## [課題の目的]
以下のエントリのうち、「This screenshot has width=374, height=205.」を含む行からエントリの最後の行までを、両端の行も含めてそのまま引用してください。画像は回答に含めないでください。

## [エントリ一覧]
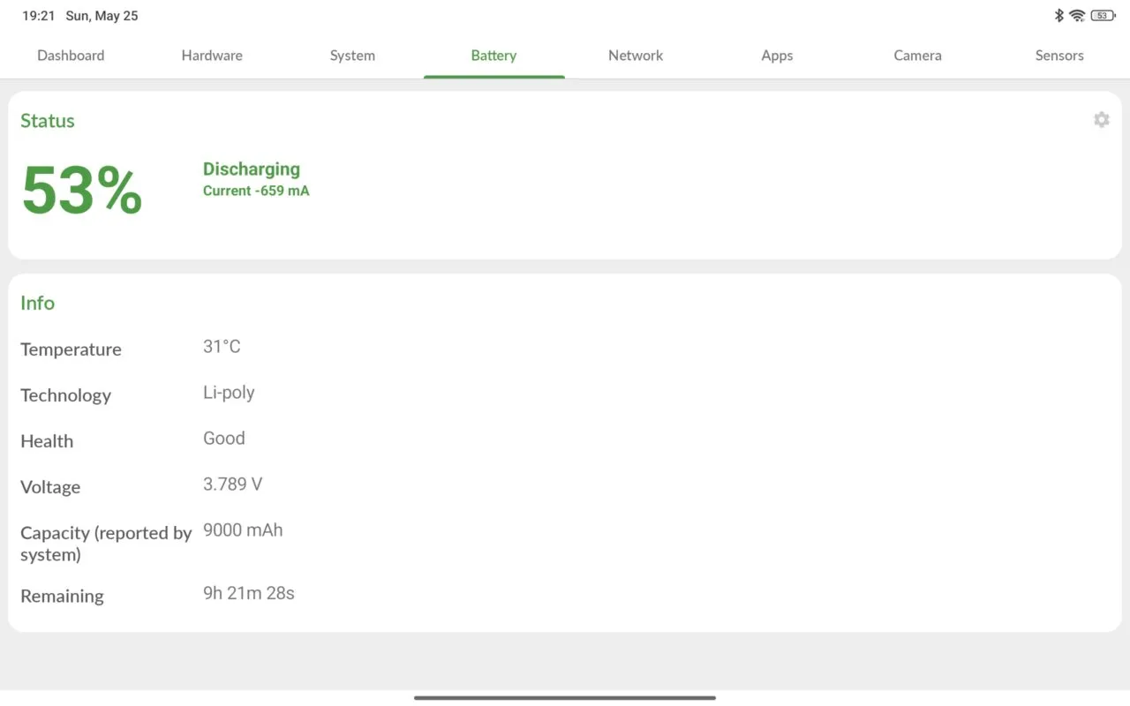The image size is (1130, 706).
Task: View the Camera tab
Action: pyautogui.click(x=917, y=56)
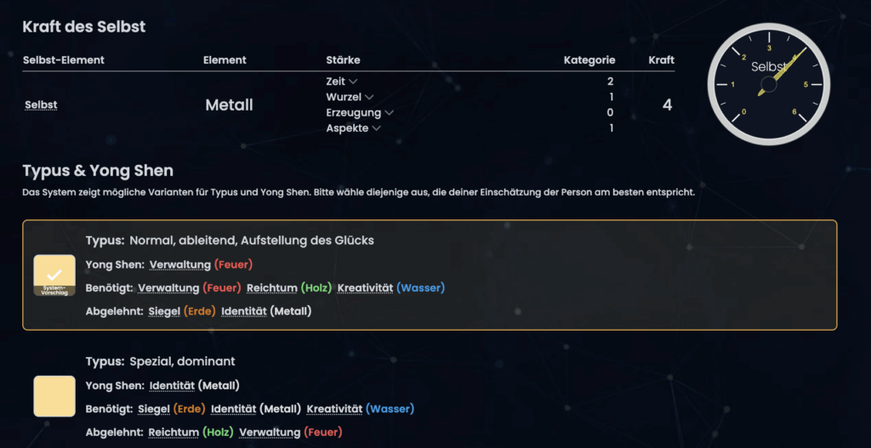Select the Normal, ableitend type card
This screenshot has height=448, width=871.
[430, 275]
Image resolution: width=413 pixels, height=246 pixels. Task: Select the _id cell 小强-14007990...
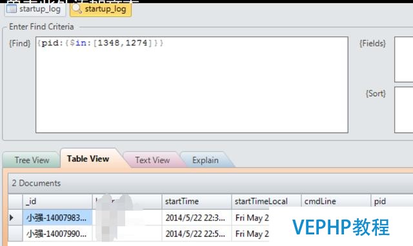point(57,234)
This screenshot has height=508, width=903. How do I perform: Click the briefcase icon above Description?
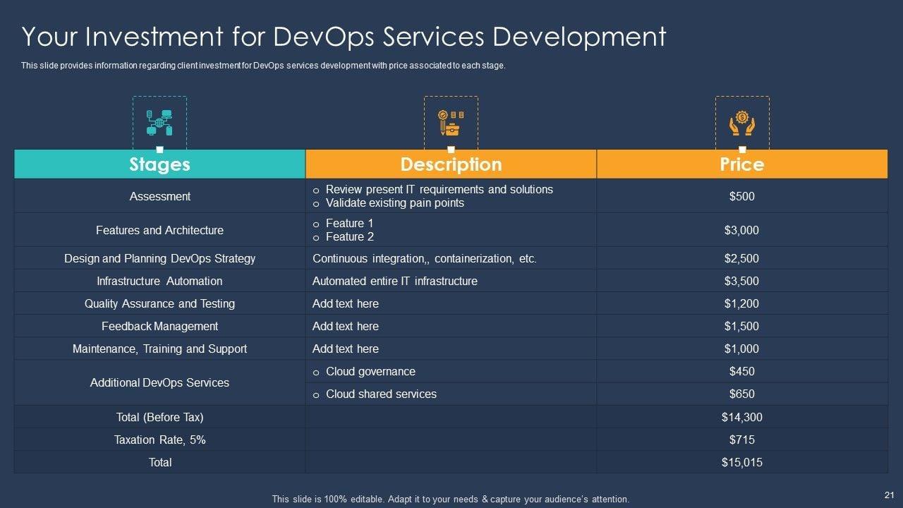point(451,123)
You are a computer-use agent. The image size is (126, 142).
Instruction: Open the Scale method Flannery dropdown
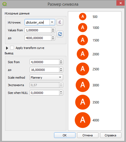click(46, 77)
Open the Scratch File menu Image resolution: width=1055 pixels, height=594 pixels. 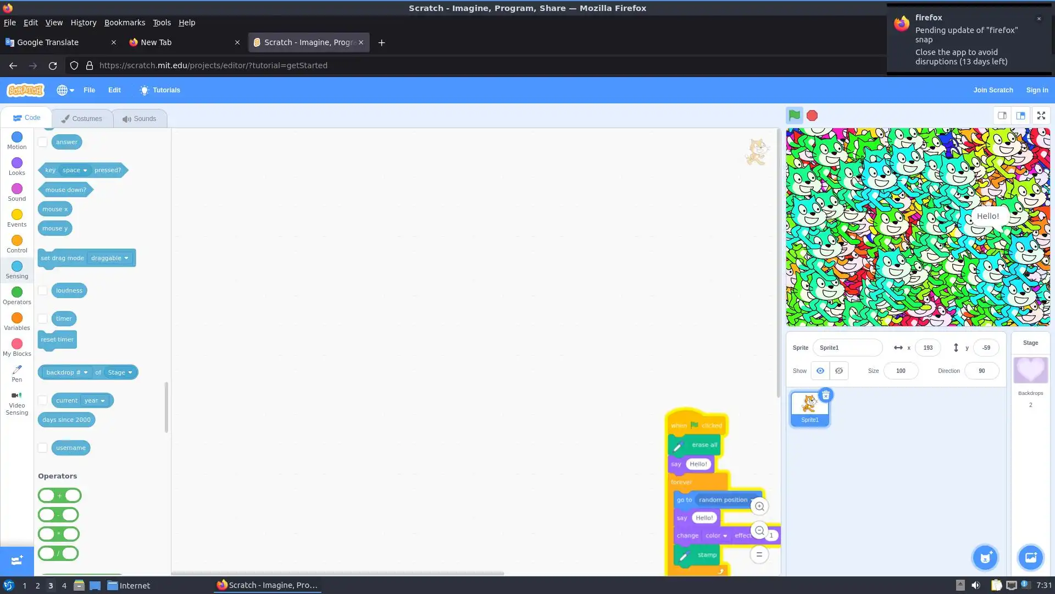pos(89,90)
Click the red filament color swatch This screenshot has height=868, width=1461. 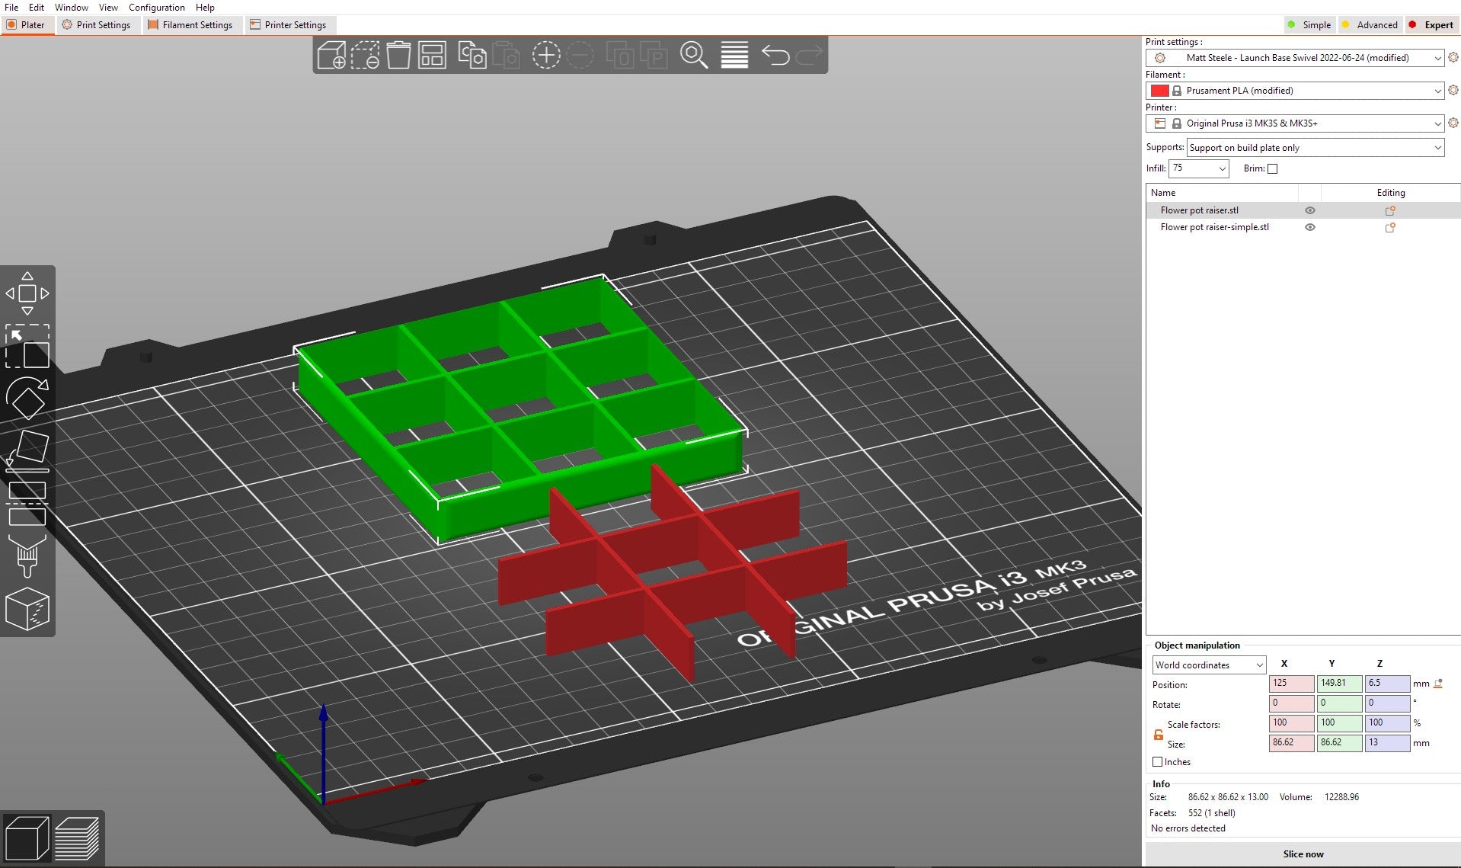pyautogui.click(x=1159, y=91)
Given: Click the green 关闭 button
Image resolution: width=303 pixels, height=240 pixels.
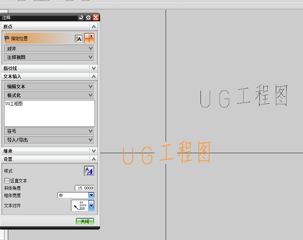Looking at the screenshot, I should point(84,221).
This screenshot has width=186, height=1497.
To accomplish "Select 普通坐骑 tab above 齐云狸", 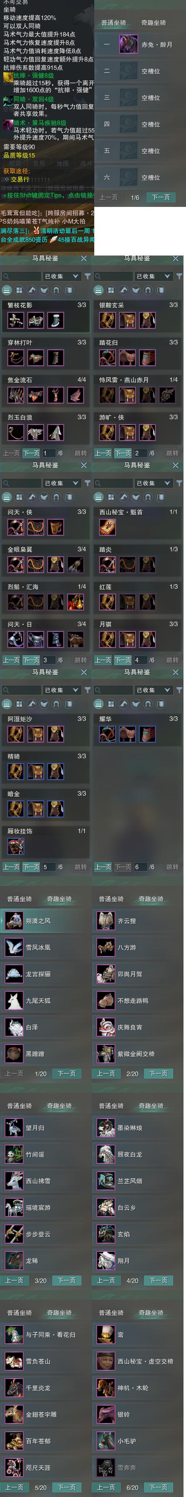I will click(111, 899).
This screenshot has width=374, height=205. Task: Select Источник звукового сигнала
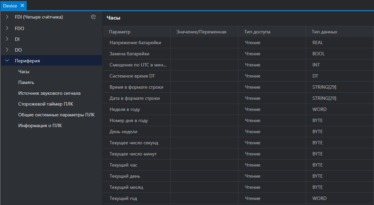click(x=49, y=93)
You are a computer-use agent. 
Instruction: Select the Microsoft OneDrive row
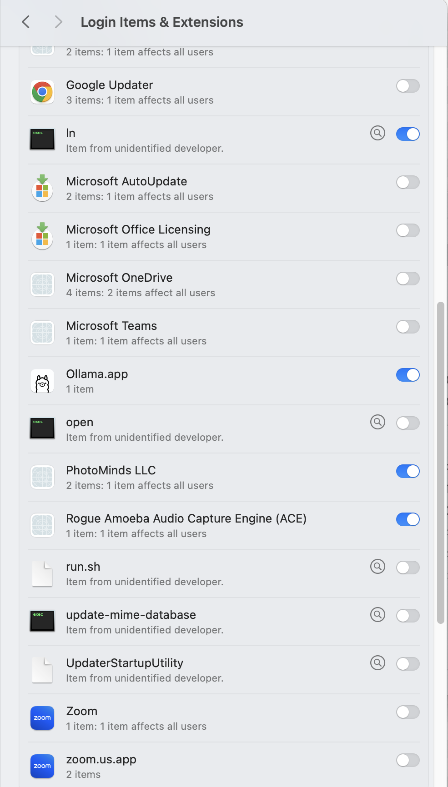pyautogui.click(x=224, y=285)
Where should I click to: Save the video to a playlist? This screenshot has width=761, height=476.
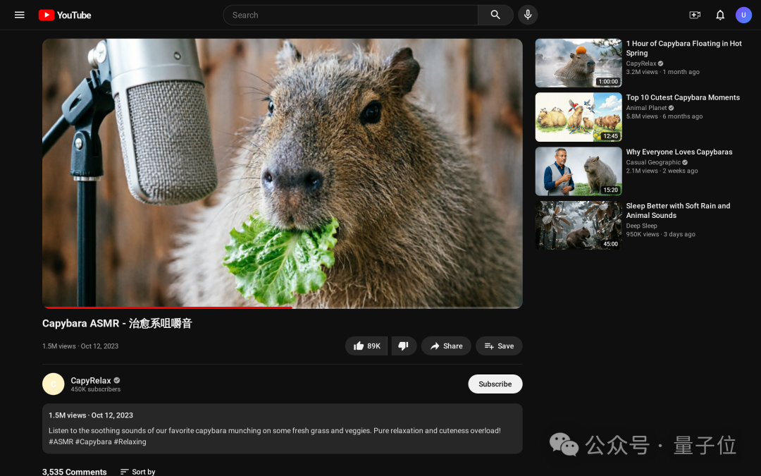click(x=499, y=346)
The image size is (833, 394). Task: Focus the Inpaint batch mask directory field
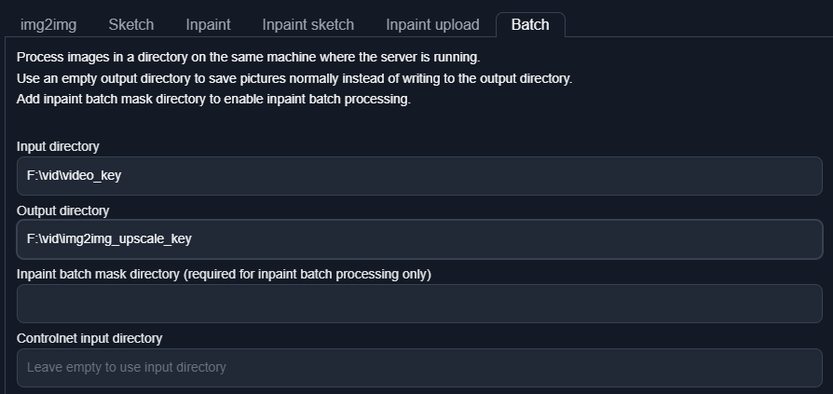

## [回答]
This screenshot has width=374, height=205. Task: Select Источник звукового сигнала
click(x=49, y=93)
You are a computer-use agent. 
Instruction: Select the Microsoft OneDrive row
pyautogui.click(x=224, y=285)
Where should I click to: Save the video to a playlist? This screenshot has width=761, height=476.
click(x=499, y=346)
The image size is (833, 394). Task: Focus the Inpaint batch mask directory field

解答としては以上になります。